Rincian Rencana Rahasia Israel untuk Caplok Separuh Gaza dan Secara Paksa Gusur Warga Palestina
TRIBUNNEWS.COM - Laporan media Israel beberapa pekan belakangan, menunjukkan adanya niat pemerintah Israel untuk kembali menggaungkan kendali penuh atas Jalur Gaza.
Menurut surat kabar Israel, Kipa, "Ada peningkatan diskusi politik dan keamanan yang sensitif di Tel Aviv mengenai masa depan Jalur Gaza. "
Baca juga: Media Ibrani: Serangan Pemukim Yahudi Bukan Sporadis Tapi Kebijakan Resmi untuk Mencaplok Tepi Barat
Diskusi ini bertepatan dengan persiapan kunjungan Perdana Menteri Israel Benjamin Netanyahu ke Amerika Serikat dan pertemuannya dengan Presiden Amerika Serikat, Donald Trump di Florida akhir pekan ini.
Disebutkan, diskusi ini berfokus pada kemungkinan perubahan mendasar pada perbatasan yang diakui antara Israel dan Jalur Gaza, yang akan mengurangi luas wilayah Jalur Gaza sekitar setengahnya.
Sebagai catatan, dalam kesepakatan gencatan senjata antara Israel dan kelompok pembebasan Palestina, termasuk Hamas, yang dimediasi oleh Amerika Serikat (AS), muncul batas baru demarkasi militer yang dikenal sebagai Yellow Line (Garis Kuning).
Adapun laporan dari Kipa tersebut menyatakan kalau Netanyahu akan mengusulkan kepada Trump agar "garis kuning" menjadi perbatasan baru Israel di Gaza, yang secara efektif mencaplok 54% wilayah Jalur Gaza.
Kalangan politik dan keamanan Israel disebut-sebut sedang menjajaki kemungkinan untuk mendekati Amerika Serikat guna meminta dukungan Trump untuk mengubah apa yang disebut "garis kuning" menjadi perbatasan resmi baru bagi Negara Israel.
Jika disetujui, pendekatan ini akan memungkinkan pencaplokan sebagian besar wilayah Jalur Gaza ke Israel, sebuah langkah yang dianggap sebagai salah satu usulan paling kontroversial sejak pecahnya perang.

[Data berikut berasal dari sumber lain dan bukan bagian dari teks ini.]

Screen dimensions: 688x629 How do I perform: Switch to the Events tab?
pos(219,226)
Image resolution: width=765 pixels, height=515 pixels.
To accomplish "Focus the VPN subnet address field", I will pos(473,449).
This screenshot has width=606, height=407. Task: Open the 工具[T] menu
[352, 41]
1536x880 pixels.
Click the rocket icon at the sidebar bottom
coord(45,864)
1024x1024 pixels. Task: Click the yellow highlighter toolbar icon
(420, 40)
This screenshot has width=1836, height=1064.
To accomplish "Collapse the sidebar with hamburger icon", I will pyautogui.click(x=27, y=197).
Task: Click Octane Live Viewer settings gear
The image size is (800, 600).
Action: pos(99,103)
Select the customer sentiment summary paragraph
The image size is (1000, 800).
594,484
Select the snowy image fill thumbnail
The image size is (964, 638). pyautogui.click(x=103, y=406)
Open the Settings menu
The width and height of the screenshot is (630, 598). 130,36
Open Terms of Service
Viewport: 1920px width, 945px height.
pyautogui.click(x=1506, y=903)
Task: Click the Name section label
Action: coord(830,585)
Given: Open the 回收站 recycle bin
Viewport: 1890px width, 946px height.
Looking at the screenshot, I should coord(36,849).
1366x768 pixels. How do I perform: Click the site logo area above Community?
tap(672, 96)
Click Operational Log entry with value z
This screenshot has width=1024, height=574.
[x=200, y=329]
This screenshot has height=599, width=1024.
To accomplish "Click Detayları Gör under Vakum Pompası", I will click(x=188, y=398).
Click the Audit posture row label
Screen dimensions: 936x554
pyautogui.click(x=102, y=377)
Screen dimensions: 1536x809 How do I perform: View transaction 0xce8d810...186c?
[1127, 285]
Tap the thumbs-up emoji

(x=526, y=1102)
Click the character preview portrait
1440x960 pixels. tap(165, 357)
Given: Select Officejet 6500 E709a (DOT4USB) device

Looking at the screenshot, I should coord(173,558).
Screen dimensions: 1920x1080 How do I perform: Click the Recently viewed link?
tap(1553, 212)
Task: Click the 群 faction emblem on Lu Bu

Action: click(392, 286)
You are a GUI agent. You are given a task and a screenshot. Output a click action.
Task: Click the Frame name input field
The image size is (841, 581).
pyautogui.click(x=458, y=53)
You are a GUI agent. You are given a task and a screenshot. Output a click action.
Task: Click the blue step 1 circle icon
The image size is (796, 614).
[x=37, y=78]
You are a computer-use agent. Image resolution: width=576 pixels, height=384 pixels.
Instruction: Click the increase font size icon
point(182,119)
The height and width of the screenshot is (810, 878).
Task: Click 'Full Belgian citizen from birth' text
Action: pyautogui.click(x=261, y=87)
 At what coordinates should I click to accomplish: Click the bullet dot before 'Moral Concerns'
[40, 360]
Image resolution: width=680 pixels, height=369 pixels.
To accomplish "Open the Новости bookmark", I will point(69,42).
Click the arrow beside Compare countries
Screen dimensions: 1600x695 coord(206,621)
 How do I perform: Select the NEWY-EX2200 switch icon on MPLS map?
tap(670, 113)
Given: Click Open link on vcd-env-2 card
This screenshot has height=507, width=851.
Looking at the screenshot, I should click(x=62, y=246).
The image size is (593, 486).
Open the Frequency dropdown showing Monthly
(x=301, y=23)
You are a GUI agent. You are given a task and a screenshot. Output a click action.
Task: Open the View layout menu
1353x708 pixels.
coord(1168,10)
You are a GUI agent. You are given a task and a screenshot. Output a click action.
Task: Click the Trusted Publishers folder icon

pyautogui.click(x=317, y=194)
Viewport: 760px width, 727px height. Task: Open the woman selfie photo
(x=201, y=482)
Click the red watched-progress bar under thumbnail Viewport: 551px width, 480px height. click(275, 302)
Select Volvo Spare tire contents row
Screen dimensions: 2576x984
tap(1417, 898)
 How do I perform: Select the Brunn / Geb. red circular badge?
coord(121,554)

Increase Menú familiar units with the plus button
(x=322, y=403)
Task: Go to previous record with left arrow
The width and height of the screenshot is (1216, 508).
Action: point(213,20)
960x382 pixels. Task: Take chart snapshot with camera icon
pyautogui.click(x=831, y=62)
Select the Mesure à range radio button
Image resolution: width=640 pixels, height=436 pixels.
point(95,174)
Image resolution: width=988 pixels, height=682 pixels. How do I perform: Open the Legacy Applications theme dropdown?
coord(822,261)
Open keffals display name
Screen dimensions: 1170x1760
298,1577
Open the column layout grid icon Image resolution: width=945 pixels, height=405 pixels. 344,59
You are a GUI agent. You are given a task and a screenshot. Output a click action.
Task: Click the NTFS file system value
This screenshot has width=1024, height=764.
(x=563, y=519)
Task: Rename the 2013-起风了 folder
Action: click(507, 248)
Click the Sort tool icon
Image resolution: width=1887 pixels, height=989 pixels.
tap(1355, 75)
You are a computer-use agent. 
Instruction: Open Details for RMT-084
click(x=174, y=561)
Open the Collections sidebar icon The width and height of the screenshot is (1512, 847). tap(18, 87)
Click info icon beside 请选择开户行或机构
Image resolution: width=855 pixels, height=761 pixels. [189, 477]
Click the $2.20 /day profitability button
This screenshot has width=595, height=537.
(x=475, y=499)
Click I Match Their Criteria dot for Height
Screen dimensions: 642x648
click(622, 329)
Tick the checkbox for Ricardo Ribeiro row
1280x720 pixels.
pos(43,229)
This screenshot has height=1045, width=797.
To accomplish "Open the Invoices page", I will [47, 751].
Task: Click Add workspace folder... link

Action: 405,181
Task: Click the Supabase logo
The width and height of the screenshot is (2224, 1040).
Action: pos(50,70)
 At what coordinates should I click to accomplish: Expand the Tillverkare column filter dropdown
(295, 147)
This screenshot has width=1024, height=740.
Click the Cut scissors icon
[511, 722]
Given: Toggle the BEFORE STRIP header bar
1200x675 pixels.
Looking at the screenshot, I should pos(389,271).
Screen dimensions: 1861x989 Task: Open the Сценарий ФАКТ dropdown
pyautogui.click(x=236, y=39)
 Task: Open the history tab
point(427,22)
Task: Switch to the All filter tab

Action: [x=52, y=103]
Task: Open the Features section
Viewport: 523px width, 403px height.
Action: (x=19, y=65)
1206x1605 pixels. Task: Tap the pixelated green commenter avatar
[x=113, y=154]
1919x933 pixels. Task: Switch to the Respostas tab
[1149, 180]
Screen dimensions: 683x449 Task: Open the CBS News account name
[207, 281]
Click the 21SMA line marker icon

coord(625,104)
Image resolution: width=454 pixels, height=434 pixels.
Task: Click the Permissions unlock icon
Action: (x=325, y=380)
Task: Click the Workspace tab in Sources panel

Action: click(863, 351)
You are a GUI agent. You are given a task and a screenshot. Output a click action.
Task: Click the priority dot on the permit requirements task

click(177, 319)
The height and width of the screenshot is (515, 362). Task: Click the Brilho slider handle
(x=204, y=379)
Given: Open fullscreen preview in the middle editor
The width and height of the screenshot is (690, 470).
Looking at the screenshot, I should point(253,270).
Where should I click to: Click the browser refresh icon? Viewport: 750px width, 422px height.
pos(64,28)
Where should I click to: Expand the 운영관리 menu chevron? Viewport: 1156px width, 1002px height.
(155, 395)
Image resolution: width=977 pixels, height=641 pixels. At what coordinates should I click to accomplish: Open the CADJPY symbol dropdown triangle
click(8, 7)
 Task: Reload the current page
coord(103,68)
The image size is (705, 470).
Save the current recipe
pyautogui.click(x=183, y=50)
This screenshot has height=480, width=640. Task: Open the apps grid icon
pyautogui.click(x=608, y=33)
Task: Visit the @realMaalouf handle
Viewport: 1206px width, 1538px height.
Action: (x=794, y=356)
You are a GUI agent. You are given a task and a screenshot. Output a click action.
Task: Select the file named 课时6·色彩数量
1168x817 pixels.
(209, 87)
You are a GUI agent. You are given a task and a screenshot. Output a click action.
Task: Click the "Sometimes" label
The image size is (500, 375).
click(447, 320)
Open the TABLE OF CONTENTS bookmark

Menurut sumber politik Israel yang terlibat dalam konsultasi ini, rencana yang diusulkan mencakup pencaplokan wilayah hingga Garis Hijau, sambil secara bersamaan memberikan tekanan ekonomi terus-menerus pada Hamas untuk melemahkan kendalinya atas Jalur Gaza.
Sumber tersebut menjelaskan bahwa proposal ini tidak dilihat sebagai tindakan taktis sementara, melainkan sebagai pesan strategis jangka panjang yang bertujuan untuk membangun persamaan pencegahan: menargetkan warga Israel akan dibalas dengan kehilangan wilayah.
Sumber tersebut menambahkan bahwa rencana yang diusulkan mencakup kehadiran militer Israel di setidaknya separuh wilayah Jalur Gaza, bersamaan dengan kebijakan pencekikan ekonomi internal dan eksternal untuk mencegah rekonstruksi apa pun di fase mendatang, dan berfokus pada perlucutan senjata total terhadap faksi-faksi Palestina.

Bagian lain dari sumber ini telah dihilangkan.